Acronyms that make you a better programmer

All trades have their tricks to help remind the artisans of how to best implement their knowledge. For programmers some of these tricks are short words to help remember longer best practices. The foremost three are KISS, DRY and YAGNI.  All three of them are used pretty much subconsciously by expert programmers because working in the way they prescribe is best practice.

KISS – Keep It Simple Stupid

Variations of the acronym are: “Keep it short and simple” and “Keep it simple and straightforward”.

Picture of Albert Einstein

Albert Einstein – “If you can’t explain it simply, you don’t understand it well enough.”

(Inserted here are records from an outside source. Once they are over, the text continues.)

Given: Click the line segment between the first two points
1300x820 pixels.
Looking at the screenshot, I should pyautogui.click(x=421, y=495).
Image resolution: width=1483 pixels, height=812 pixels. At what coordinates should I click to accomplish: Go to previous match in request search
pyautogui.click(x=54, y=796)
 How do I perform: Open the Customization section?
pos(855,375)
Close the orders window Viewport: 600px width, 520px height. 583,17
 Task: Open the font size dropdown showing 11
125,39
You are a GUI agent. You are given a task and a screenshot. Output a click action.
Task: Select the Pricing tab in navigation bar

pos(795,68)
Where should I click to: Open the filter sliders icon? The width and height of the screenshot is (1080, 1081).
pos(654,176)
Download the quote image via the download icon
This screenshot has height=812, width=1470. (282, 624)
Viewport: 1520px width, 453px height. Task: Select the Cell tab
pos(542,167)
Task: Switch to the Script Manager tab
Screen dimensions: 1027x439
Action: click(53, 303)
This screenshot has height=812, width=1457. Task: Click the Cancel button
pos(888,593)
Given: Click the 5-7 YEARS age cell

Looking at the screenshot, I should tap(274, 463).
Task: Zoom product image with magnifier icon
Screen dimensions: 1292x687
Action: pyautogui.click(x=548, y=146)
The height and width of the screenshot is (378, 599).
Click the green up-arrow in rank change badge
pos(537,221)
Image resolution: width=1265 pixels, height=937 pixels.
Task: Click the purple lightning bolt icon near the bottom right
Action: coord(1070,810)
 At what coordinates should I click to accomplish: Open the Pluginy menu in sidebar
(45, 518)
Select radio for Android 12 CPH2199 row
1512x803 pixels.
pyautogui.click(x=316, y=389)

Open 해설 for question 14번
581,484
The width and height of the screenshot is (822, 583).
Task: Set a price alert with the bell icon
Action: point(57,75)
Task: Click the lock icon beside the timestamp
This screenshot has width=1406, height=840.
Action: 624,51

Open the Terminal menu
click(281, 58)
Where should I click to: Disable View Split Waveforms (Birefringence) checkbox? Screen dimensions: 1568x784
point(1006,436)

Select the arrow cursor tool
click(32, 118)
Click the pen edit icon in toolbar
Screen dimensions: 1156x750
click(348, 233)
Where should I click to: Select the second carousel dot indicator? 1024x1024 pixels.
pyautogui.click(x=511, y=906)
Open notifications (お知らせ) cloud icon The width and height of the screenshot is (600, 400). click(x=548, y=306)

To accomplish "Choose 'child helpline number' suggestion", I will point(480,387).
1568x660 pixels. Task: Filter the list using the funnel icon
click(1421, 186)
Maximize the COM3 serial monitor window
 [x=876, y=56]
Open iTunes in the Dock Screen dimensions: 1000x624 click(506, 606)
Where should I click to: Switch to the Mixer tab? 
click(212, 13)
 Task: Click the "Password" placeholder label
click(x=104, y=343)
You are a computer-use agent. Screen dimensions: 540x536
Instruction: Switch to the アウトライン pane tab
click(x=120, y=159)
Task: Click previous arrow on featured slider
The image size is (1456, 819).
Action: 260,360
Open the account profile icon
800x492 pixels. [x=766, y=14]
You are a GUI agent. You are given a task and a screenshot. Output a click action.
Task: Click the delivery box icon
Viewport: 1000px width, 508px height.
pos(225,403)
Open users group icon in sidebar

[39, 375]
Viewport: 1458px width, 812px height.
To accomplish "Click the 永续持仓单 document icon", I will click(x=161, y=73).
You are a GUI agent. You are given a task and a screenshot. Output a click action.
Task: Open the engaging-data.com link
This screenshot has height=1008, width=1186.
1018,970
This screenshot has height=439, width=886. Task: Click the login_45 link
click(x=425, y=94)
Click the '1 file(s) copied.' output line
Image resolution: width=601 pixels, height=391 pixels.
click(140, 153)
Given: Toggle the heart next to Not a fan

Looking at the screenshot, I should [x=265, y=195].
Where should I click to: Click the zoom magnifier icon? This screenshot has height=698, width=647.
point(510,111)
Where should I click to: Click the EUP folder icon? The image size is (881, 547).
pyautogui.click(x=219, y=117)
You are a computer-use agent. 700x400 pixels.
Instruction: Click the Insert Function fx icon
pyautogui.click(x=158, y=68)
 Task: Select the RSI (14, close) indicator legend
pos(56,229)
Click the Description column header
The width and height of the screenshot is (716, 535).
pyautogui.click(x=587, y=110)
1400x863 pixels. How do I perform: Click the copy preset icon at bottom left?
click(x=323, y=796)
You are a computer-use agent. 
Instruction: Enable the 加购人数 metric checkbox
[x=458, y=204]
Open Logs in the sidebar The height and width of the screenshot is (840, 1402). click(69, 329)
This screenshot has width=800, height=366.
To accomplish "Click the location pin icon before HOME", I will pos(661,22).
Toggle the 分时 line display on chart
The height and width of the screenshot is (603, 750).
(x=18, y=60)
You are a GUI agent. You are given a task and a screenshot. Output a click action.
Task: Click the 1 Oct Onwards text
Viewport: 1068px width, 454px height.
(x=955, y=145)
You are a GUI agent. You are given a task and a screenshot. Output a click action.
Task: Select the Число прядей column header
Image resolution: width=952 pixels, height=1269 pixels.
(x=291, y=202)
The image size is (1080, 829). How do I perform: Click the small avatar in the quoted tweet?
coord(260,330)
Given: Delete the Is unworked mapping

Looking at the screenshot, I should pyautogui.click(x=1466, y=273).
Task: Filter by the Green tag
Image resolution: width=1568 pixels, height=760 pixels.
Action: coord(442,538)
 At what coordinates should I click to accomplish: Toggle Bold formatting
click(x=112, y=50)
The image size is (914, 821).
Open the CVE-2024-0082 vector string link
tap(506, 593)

The principle reminds you to solve your problems without doing any fancy stuff. It does not mean it’s calling you stupid, it wants to tell you to only use techniques solvable by anyone trying to fix a problem that has occurred within the code.  A simple system is easier to maintain and debug than a complex system using lots of design patterns and undecipherable code. If you compare an experienced developer with one that hasn’t been at it for so long, you’ll probably notice that beginner programmer writes complicated, verbose code while the more experienced developer writes clean, simple and short code.

Imagine trying to fix a problem in code you wrote a year ago, or a month ago for that matter. Would you be able to quickly survey the code and be able to figure out what it does? If you can’t do that without scratching your head you have probably written the code a little more complex than it has to be. KISS it to make it better!

YAGNI – You Ain’t Gonna Need It

Picture of Donald Knuth

Donald Knuth – “Premature optimization is the root of all evil”

Are you a seer? Probably not. Then why did you write an API for sending pictures when all the customer wanted was to send text messages? You thought you would be saving time by doing it, but what you actually did was spending time on something you don’t know if you’ll ever need and you also just increased the cost of maintaining the code base.

Coding is actually one of the few areas where laziness is a good thing! The less code you write, the less code you will have to maintain and the less bugs you’ll introduce. You don’t have to write abstractions and super classes if the problem doesn’t require them at the moment.  What you want to strive for is minimalism, your specification should be your guideline, do as little as possible to make it work, no more and no less.

DRY – Don’t Repeat Yourself

This is one of the most fundamental rules every programmer should learn.

Every time you write a line of code, there is a potential risk of introducing a bug into your system, every line written is also more code to be maintained at an additional cost. So it is obvious that we don’t want to duplicate our code.

By duplication code you introduce accidental complexity and makes the system harder to understand by developers working on it. If you have duplicated code, every change you make needs to be checked to see if the logic has to be changed somewhere else too, it’s time consuming and error prone.

Many design patterns sole reason for existence is to prevent the duplication of code.

By following the dry principle you make sure that your applications are of high quality, simple to understand and more easy to maintain.


Write simple code, only write as much code as you need for your task and don’t write it twice.